The entrance of the descending passage way is in the north face of the pyramid about ground level. It was covered by the North Chapel, and upon the kings burial, a red granite false door at the rear of the chapel sealed the entrance. The entrance corridor, which was line with pink granite and sealed with blocks of the same material, gradually descends t a square chamber that lay on the pyramid's vertical axis. Here, a vertical shaft in the floor dropped to the burial chamber that today is troubled by local ground water. All efforts to pump the ground water out have so far failed.

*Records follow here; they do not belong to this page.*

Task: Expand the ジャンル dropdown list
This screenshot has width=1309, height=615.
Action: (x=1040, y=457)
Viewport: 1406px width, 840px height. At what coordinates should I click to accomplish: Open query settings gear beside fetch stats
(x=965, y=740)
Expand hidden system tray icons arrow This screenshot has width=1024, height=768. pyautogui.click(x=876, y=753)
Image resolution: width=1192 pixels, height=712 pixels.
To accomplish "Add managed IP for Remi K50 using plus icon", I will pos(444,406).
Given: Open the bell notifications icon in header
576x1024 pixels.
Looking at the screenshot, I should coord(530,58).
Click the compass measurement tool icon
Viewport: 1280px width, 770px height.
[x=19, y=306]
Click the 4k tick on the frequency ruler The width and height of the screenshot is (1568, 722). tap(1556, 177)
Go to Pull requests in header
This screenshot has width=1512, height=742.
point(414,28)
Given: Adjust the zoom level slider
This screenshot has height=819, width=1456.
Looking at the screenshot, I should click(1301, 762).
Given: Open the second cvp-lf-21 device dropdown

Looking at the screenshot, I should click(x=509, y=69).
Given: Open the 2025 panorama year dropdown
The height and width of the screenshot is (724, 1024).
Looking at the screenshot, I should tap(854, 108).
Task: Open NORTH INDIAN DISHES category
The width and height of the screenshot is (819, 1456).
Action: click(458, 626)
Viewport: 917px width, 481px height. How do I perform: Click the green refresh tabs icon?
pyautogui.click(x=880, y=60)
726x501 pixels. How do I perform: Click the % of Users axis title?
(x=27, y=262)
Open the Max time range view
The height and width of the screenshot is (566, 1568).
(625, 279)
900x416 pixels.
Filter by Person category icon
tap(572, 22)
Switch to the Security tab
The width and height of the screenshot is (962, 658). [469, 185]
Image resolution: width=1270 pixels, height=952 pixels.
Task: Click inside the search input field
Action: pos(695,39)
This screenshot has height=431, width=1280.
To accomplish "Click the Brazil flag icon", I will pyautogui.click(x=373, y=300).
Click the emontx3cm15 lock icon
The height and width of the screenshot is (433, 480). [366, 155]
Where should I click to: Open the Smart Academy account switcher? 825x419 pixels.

A block with the cartouche of Khufu in Amenemhet I's pyramid
There seems to have been no small cult pyramid. The pyramid and mortuary temple were surrounded by no less than two perimeter walls, the outer being made of mudbrick and the inner one made from limestone. Between these walls at the rear (west) have been discovered 22 shaft tombs apparently belonging to the royal women. Fragmentary inscriptions have provided some information on these individuals, including the king's daughter, Neferu, who was the principal wife of Senwosret I, the kings mother, Nefret, and a principal wife, Nefrytatenen, who was the mother of Senwosret I. On the southwest corner of the pyramid was also found the tomb of Amenemhet I's vizier Antefiker. Near the northeast side of the pyramid between the enclosure walls are two mastabas of unknown ownership.
This pyramid was in effect very different then its predecessors. To a certain extent, it incorporated elements of both the old pyramids and the Theban tombs, including the style of some reliefs, the two terraces of the pyramid and temple, the central shaft to the burial chamber and the open causeway.